Passage shown ▸
I know- it has been a longgggg time since I have been on and posted.
Thank you to all those that have tried to contact me, and asked about me. LOL I was told I had better get my patooty on here and update. 

First, many of you know I ran into some health issues some months back. I am doing ok. I won't go into detail. However, I have had to make choices for myself and my family to focus on things that are beneficial to my well being. As some of you know I lost my sister 2 years ago and through her death and my recent issues it has been a wake up call. 

All my articles are on hold, classes, consults, and pretty much anything that takes my time or energy away from my family, farm is all on hold. 

As far as the farm we have started our breeding season and we are still working on the barn LOL. 
I do try to put something up on our FB page about once a week... its is about all I have time for.

Hope to "see" you all next year.


----------



## EmilyVioletElithabeth (Sep 21, 2015)

Southern by choice said:


> Well... at one time I had a journal but wasn't able to keep up with it. Thought I'd do another but a little different this time.
> 
> This way I can pop in and say what's going on and condense some of the threads I start but then forget about.... and then cannot find them.
> This time if I start a thread I will post it here so I can find it again.
> ...


sounds good to me


----------



## frustratedearthmother (Sep 22, 2015)

Good to see you!  Hope everything works out well for you.


----------



## OneFineAcre (Sep 22, 2015)

You take care of yourself.


----------



## Hens and Roos (Sep 22, 2015)

and  @Southern by choice


----------



## Poka_Doodle (Sep 22, 2015)

Glad you are okay I will be checking FB. We were all very worried


----------



## norseofcourse (Sep 22, 2015)

thanks for the update, take care...


----------



## bonbean01 (Sep 22, 2015)

Hope you know how much we all love you!  Post when you can, but the very FIRST and most IMPORTANT thing is that you take good care of yourself


----------



## BlessedWithGoats (Sep 23, 2015)

Take care Southern!!!


----------



## Southern by choice (Oct 7, 2015)

Thank you all!
Had some down time the last few days... well sort of.

Been a bit concerned as we have been waiting for does to go into heat... we hit August but completely missed September. 
Buttttttttttttttttt. we hit OCTOBER! 

Bred Ruby the Nuby 
Bred Star a Lamancha 
Bred Zephyr a Lamancha 

Ok so our breeding line up which I had all planned out... went right out the window... last second I changed the buck for 2 of the breedings. 

On a bizarre note- I know we have all heard of "milk"bucks... not sure how I really feel about it- kind of gross to me but many say they produce better milking does.

Task item ▸ Write out the part of the forum thread between "As far as the" and "(Sep 21, 2015)", inclusive. The material after this point is separate from the forum thread.

Provided material ▸
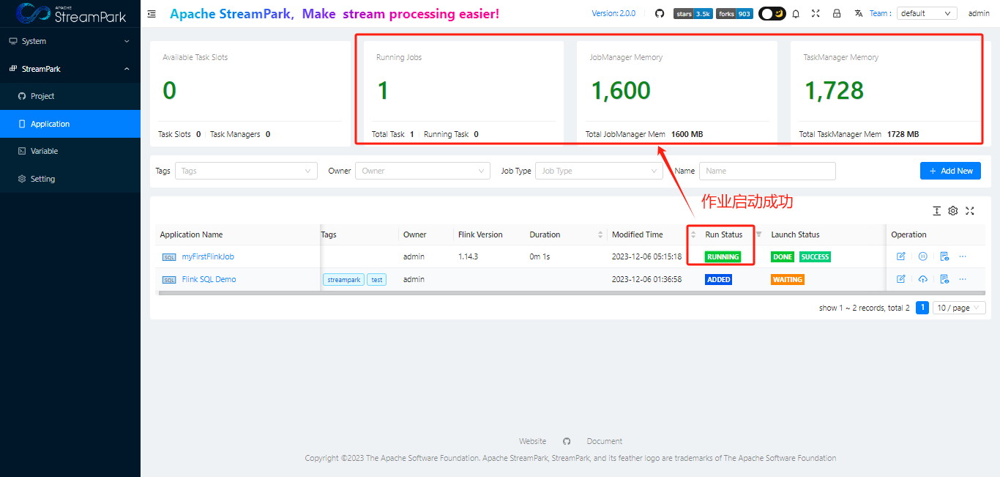
Task: Adjust table row density with the height icon
Action: pyautogui.click(x=936, y=210)
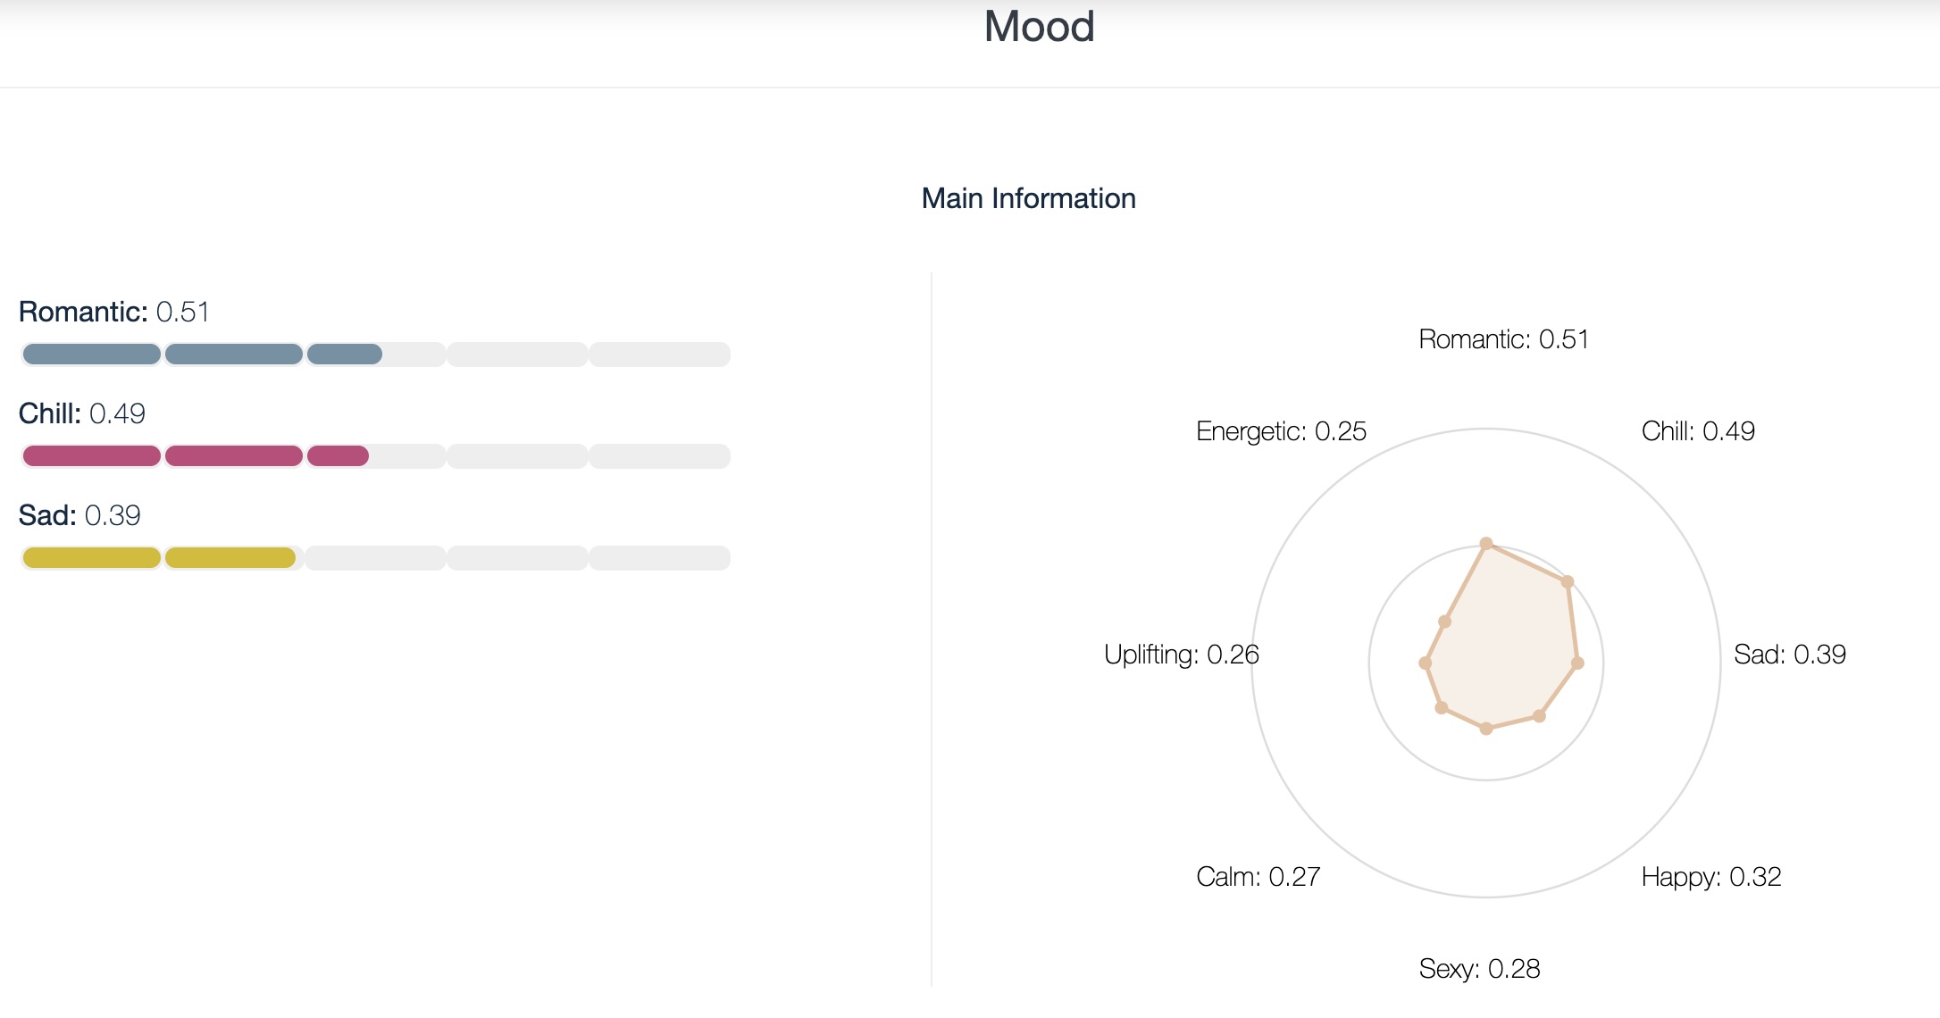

Completed exercise ▸
As far as the farm we have started our breeding season and we are still working on the barn LOL. 
I do try to put something up on our FB page about once a week... its is about all I have time for.

Hope to "see" you all next year.


----------



## EmilyVioletElithabeth (Sep 21, 2015)